> ASSIGNED TASK
Please reproduce verbatim the lines below, from the first through the one with "Given: Tap the three-dot multitasking menu".
===== INFORMATION SUPPLIED
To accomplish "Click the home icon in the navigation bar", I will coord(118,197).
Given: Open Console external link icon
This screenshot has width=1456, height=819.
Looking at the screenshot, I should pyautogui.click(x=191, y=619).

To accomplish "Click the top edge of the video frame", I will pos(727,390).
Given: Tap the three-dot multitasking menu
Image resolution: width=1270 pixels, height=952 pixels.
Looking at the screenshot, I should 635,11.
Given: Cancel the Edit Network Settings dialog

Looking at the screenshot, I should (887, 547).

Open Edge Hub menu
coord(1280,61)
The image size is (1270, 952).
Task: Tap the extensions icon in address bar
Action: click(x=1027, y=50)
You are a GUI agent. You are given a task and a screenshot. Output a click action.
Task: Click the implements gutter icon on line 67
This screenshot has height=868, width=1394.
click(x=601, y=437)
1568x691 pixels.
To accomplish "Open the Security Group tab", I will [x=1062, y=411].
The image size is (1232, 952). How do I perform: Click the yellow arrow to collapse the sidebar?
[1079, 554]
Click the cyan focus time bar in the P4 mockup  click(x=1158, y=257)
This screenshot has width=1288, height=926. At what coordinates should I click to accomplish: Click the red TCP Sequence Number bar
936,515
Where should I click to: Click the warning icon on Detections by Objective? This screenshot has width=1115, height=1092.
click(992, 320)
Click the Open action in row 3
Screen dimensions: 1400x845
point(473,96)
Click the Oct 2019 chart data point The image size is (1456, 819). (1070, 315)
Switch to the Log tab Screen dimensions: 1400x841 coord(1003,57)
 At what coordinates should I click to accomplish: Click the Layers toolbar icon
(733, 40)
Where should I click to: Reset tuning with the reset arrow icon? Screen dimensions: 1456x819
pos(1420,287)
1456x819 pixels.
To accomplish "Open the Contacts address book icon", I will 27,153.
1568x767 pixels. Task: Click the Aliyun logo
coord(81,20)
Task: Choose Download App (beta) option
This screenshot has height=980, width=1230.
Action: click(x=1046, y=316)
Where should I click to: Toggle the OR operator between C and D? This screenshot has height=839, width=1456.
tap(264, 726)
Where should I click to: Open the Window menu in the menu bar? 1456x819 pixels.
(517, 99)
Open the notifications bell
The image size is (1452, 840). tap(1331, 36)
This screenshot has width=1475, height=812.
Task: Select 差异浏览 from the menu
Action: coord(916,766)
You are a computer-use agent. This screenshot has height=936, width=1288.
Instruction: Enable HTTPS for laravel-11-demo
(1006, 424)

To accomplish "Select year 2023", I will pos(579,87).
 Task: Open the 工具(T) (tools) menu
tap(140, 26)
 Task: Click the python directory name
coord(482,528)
==========
> FINISHED EXERCISE
To accomplish "Click the home icon in the navigation bar", I will coord(118,197).
Given: Open Console external link icon
This screenshot has width=1456, height=819.
Looking at the screenshot, I should pyautogui.click(x=191, y=619).

To accomplish "Click the top edge of the video frame", I will pos(727,390).
Given: Tap the three-dot multitasking menu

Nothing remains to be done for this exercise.